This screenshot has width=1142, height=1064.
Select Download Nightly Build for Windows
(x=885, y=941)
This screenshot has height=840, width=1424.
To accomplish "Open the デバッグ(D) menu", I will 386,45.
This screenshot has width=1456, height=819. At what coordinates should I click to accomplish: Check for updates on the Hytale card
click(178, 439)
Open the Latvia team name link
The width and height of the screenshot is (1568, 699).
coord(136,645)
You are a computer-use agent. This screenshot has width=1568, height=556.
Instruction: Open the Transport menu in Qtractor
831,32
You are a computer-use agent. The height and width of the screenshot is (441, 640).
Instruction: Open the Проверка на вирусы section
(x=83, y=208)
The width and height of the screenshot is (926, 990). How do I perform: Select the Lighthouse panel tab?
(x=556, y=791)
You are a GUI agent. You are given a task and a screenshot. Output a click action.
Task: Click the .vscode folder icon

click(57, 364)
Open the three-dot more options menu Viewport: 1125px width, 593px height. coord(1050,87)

------

Exercise
Can you copy out, word for word, the stretch from the first line of the data through the line containing "I will 386,45."?

Result of this task
This screenshot has width=1142, height=1064.
Select Download Nightly Build for Windows
(x=885, y=941)
This screenshot has height=840, width=1424.
To accomplish "Open the デバッグ(D) menu", I will 386,45.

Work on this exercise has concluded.